Why WASH matters
Up to one third of deaths in children under-five years in Tanzania are related to poor hygiene. This includes nearly 20 percent of under-five deaths due to preventable diarrhoea totalling nearly five children every hour, as well as deaths among newborns and due to respiratory illness.
Hand washing with soap, alone, has the highest impact on reducing disease transmission, including diarrhoea, lowering the condition by about 47 percent. However, awareness about the importance of hygiene practices, especially hand washing with soap, is low.

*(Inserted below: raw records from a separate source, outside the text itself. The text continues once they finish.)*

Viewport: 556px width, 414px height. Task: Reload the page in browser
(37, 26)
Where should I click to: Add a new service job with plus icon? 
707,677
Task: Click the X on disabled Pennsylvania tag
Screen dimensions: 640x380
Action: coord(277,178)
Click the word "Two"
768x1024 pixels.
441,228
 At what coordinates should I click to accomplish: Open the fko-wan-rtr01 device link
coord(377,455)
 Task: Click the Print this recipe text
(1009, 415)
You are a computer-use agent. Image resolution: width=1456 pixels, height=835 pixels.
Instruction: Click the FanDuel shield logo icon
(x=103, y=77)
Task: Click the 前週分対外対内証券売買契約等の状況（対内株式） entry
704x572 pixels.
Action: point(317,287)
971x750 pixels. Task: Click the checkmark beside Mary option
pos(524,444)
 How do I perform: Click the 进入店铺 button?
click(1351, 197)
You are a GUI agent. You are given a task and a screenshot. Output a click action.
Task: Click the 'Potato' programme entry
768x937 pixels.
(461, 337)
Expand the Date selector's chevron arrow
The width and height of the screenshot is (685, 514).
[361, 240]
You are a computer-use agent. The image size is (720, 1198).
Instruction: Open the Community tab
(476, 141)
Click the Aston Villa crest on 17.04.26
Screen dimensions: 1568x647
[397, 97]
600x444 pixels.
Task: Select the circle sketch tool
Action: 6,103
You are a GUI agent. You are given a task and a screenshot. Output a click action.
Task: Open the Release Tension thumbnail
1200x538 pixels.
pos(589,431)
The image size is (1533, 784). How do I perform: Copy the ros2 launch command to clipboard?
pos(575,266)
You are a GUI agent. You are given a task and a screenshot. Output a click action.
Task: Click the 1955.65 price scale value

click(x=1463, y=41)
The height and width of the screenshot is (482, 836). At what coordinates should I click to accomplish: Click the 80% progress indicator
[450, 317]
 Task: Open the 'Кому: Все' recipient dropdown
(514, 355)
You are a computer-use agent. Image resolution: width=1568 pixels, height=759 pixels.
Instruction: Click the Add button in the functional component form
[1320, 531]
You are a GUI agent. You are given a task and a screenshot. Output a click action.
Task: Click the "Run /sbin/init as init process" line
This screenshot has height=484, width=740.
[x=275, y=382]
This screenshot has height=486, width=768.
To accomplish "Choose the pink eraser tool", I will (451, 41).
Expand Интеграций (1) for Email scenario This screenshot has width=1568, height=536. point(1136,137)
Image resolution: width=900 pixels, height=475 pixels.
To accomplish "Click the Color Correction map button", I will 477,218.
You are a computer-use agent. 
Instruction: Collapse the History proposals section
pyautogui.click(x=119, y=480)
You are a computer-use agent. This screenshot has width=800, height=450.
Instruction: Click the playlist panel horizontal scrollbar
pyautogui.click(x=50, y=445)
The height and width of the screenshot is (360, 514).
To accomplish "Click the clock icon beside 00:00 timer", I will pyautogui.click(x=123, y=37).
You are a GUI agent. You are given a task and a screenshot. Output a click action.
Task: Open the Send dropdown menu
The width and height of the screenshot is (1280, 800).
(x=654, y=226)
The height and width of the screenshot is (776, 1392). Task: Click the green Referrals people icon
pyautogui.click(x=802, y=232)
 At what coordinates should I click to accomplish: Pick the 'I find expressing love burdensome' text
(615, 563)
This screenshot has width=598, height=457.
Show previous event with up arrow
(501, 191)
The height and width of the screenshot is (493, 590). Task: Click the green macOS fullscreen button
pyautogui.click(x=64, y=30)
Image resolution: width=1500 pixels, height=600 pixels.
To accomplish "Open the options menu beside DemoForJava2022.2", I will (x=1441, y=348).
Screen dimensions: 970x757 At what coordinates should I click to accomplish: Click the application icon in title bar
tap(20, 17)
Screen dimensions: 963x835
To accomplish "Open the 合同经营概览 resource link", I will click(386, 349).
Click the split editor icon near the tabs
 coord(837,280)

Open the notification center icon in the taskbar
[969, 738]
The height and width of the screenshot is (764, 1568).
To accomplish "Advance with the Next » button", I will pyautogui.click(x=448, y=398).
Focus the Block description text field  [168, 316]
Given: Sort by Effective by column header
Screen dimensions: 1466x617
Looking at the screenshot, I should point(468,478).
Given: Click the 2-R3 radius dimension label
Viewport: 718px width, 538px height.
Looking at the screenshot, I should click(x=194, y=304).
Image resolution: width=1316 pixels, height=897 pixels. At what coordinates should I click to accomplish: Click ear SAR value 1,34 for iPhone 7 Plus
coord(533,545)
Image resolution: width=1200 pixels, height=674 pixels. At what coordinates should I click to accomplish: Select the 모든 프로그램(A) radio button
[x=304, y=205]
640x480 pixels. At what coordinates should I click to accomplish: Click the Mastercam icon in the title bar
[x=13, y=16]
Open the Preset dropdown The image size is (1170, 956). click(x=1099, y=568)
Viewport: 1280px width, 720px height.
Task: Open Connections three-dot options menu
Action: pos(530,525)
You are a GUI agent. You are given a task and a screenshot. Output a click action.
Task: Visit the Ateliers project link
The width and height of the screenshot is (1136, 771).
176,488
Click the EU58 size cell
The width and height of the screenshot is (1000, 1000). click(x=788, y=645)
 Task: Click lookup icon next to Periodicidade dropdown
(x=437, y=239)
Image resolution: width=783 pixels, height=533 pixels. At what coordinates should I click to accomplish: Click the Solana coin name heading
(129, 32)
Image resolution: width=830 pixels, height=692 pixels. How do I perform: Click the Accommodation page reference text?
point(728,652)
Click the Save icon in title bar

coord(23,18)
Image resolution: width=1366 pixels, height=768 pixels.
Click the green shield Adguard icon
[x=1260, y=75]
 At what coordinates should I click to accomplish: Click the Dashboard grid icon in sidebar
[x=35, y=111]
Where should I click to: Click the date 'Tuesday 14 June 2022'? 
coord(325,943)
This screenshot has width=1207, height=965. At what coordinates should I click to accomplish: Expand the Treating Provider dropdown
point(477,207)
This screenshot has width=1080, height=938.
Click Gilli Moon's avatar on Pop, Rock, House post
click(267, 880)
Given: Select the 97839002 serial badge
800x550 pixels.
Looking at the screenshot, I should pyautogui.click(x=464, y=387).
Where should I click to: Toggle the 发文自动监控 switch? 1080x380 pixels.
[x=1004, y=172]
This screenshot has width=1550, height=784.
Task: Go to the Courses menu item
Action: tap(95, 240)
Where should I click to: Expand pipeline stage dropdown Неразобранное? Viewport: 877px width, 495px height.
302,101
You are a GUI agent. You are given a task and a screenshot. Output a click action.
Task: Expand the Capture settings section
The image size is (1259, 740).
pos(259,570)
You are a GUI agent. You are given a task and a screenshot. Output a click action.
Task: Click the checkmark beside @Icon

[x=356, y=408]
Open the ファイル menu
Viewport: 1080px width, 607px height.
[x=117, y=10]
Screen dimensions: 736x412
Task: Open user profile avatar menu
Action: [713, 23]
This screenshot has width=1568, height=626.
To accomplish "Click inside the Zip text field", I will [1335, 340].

Sanitation has the second highest impact on reducing diarrhoea, decreasing the impact by about 36 percent. Nevertheless, access to safe drinking water and to improved toilets that can be kept clean continues to constrain Tanzania’s ability to adequately address the under-five child mortality rate.
In addition, limited access to adequate WASH services is hampering national efforts to eradicate malnutrition, stunting and others.
With 70 percent of the health sector expenditures being utilized for treating preventable WASH related diseases, Tanzania is likely to incur more than US$ 500 million in this relation during the fiscal year 2011-2012 alone, further constraining the already constrained economy.
A clean environment for children
Children spend a significant amount of time in and around their schools. Inadequate water supply and sanitation facilities, not only are a health hazard, but also affect school attendance, retention and educational performance. Yet these invaluable commodities are not available to many Tanzanian school children.
Water, sanitation and hygiene (WASH) facilities in Tanzania’s schools are extremely poor. The rapid increase in primary school enrolment since the abolition of school fees for primary education in 2002 has put a heavy burden on existing school infrastructure and particularly on WASH facilities, which generally were already suffering from poor operation and maintenance.
Many new schools and classrooms are built with no consideration for WASH facilities or if built, these rarely follow any standards.
National data shows that on average there is only one pit latrine for every 56 children in primary schools (both public and private), yet there are sharp regional differences and differences between government and private schools.
Government primary schools in Dar es Salaam, the nation’s largest city, are especially poorly served with Ministry of Education data showing only one latrine for 215 boys and 187 girls.
A detailed 2009 study supported by UNICEF and other partners that covered all schools in 16 districts showed that over 80 percent of schools lacked functioning hand-washing facilities, and virtually none had any soap available. Only four percent of schools had made any sanitation or hand-washing provision for children with disabilities.
After reaching puberty, girls in particular are less likely to regularly attend school if toilet and hygiene facilities are inadequate or non-existent. Children in such schools also face increased health risks including diarrhoea, worms and urinary infections – which can impact their ability to learn and could result to increased absenteeism.
Schools where water and sanitation facilities lack privacy, are unsafe, or are non-existent are likely to have the poorest attendance records and highest drop-out rates.
Improving WASH in schools is essential for keeping girls in school, and ensuring their right to education. Poor attendance often translates into poor performance, and students who perform poorly are more likely to drop out early from school.